EXERCISE DESCRIPTION: Only lines with the string "width" are wanted. Pull them out of the data.

AVAILABLE RECORDS:

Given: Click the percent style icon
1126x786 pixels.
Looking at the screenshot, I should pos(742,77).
==
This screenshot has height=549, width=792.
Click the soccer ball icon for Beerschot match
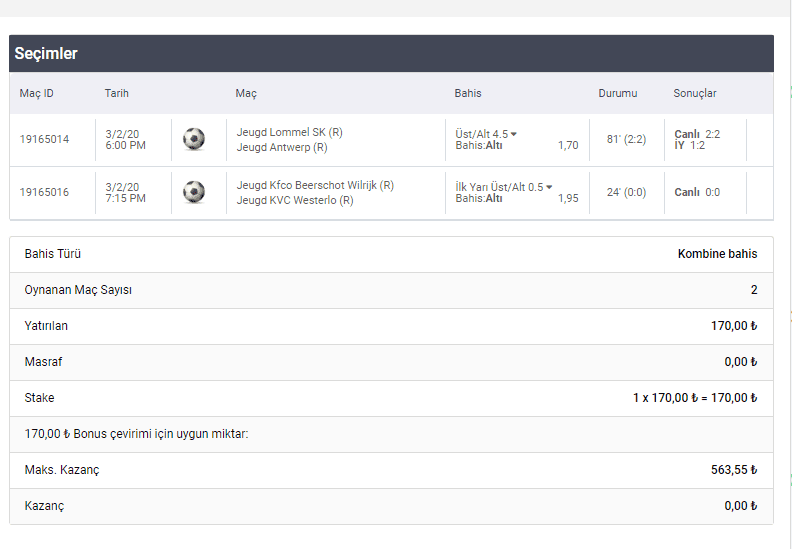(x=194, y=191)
...
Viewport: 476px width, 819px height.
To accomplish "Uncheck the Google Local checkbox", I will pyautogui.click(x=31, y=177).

RESPONSE TO THE TASK:
This screenshot has height=549, width=792.
Viewport: 476px width, 819px height.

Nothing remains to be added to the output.